Related work relevant to Transformer-based change-point detection on multidimensional metrics can be broadly divided into deep learning methods for change-point and time-series modeling, metric-driven performance prediction and representation learning, federated and privacy-aware anomaly detection, and advances in neural architectures and model design.
Deep learning approaches for change-point and sequence modeling have significantly improved the ability to capture complex temporal dynamics in multivariate data. Real-time change-point detection frameworks based on deep neural networks have been proposed to adaptively model multivariate time series and identify structural shifts through learned representations and data-driven decision rules, avoiding hand-crafted thresholds and simple statistical tests [10]. Beyond direct change-point modeling, methods that transform multidimensional time series into interpretable event sequences provide an alternative representation pipeline: continuous trajectories are converted into structured event streams, which can then be mined or classified more effectively by downstream models [11]. Recent work on improved sequence modeling architectures, such as Mamba-based models, further enhances the ability to discriminate subtle patterns in long sequences by refining the underlying state-space representation and sequence update mechanisms [12]. In the unsupervised detection setting, temporal contrastive representation learning has been applied to high-dimensional cloud environments, where contrastive objectives are designed along the temporal axis to emphasize informative changes and suppress noise, leading to more robust anomaly detection without relying on explicit labels [13]. These developments highlight key methodological ideas—adaptive deep representations, representation transformation, advanced sequence architectures, and temporal contrastive objectives—that directly motivate the use of attention-based models and dedicated scoring functions for change-point detection in multidimensional Kubernetes node metrics.
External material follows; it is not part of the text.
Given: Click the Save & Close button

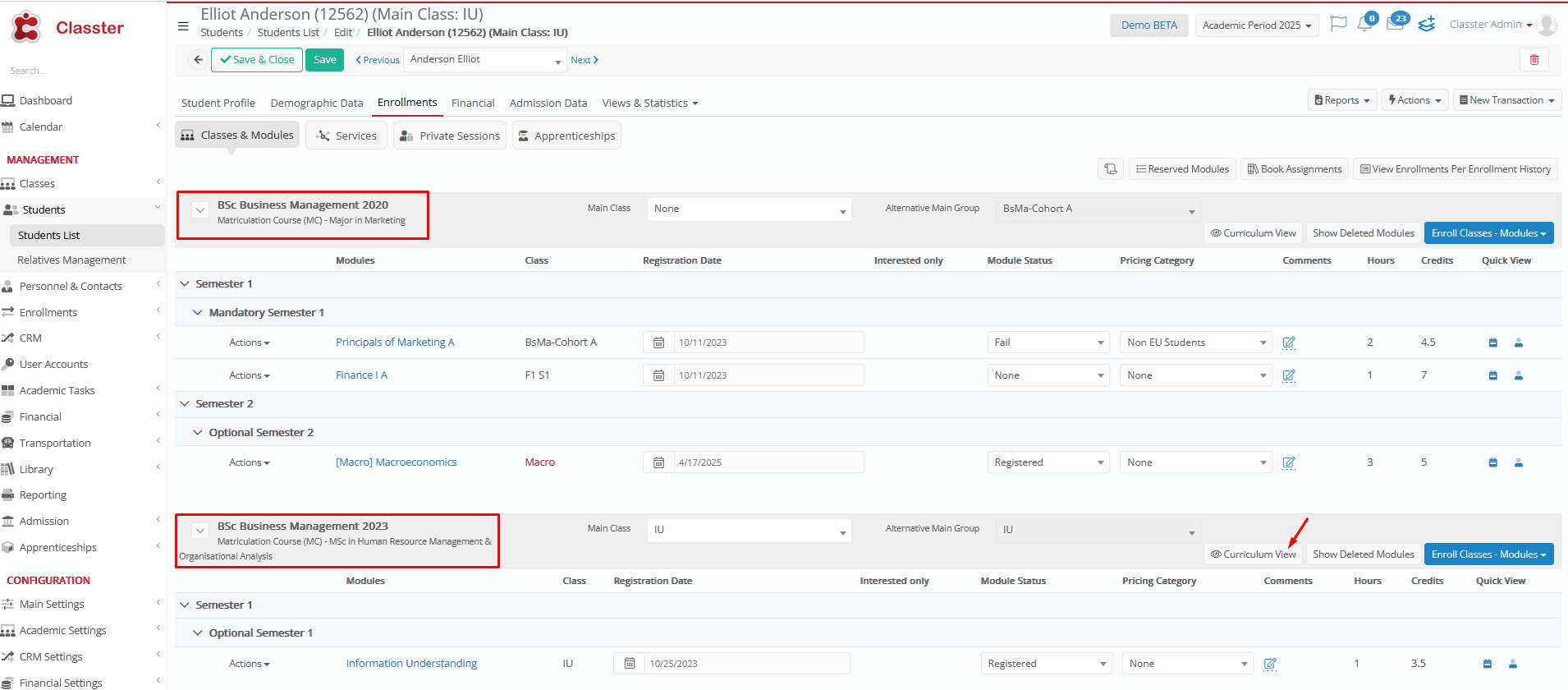Looking at the screenshot, I should click(x=257, y=60).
Another line of research focuses on metric-driven performance prediction and representation learning for complex computing systems. AI-driven predictive modeling has been used to learn nonlinear mappings from system metrics to performance indicators, typically with deep architectures that integrate multiple metric dimensions and temporal dependencies into a unified model for system behavior prediction and resource management decisions [14]. Complementary approaches propose collaborative dual-branch contrastive learning for resource usage prediction, where two coupled branches learn representations under contrastive objectives to capture both global trends and local variations in metric streams [15]. From a methodological perspective, these studies show that combining multi-branch architectures, contrastive learning, and metric-conditioned modeling can significantly improve the expressiveness of learned representations for system behavior. The Transformer-based framework in this paper inherits this spirit by using multi-head self-attention and positional encoding to construct rich joint representations of multiple metrics over time, and by designing a tailored change-point scoring and smoothing mechanism rather than focusing solely on point prediction.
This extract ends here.